## Task requirements
Search the records for the word "ύψους" and report each line that has it.

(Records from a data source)
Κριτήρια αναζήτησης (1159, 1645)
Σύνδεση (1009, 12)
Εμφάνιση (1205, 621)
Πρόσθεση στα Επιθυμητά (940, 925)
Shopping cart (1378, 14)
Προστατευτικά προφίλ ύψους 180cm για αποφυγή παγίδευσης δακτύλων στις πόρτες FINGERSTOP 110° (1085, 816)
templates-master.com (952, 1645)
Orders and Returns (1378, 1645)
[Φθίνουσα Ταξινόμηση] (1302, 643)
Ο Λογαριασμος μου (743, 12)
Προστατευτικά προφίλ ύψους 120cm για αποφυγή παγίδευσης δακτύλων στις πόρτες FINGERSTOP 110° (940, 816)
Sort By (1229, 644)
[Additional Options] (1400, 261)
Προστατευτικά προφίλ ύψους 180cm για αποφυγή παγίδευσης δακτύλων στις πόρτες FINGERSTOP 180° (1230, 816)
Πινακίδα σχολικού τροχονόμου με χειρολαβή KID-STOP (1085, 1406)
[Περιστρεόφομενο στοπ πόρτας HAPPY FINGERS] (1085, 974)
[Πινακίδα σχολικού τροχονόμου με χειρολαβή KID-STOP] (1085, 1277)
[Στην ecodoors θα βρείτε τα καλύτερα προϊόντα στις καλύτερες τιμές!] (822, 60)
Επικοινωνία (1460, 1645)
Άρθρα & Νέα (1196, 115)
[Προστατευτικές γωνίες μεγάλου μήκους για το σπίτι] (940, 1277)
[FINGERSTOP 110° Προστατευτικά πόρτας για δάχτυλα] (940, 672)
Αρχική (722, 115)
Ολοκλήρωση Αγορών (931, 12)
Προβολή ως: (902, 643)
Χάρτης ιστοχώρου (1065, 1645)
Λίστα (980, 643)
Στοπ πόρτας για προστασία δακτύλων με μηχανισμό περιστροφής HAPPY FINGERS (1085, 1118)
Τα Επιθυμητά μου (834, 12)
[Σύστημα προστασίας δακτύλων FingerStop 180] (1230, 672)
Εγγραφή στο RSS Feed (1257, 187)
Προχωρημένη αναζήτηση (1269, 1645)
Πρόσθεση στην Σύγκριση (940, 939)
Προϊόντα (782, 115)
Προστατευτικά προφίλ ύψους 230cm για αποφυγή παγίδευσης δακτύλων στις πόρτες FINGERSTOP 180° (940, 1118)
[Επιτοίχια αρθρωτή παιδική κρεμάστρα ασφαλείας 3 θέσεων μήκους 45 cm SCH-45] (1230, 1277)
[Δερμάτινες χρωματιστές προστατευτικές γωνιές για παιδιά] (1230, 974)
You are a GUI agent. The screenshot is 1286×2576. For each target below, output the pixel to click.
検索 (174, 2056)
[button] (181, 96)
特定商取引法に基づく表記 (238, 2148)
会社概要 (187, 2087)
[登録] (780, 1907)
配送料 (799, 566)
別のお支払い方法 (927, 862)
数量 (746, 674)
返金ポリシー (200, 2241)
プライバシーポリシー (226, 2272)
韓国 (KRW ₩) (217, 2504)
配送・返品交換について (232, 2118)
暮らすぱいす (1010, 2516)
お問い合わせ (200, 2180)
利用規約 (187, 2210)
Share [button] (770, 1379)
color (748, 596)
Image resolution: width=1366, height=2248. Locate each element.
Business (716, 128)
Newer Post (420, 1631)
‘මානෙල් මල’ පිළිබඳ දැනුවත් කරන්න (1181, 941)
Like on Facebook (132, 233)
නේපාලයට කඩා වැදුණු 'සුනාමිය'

## Solution to this exercise
Προστατευτικά προφίλ ύψους 180cm για αποφυγή παγίδευσης δακτύλων στις πόρτες FINGERSTOP 110° (1085, 816)
Προστατευτικά προφίλ ύψους 120cm για αποφυγή παγίδευσης δακτύλων στις πόρτες FINGERSTOP 110° (940, 816)
Προστατευτικά προφίλ ύψους 180cm για αποφυγή παγίδευσης δακτύλων στις πόρτες FINGERSTOP 180° (1230, 816)
Προστατευτικά προφίλ ύψους 230cm για αποφυγή παγίδευσης δακτύλων στις πόρτες FINGERSTOP 180° (940, 1118)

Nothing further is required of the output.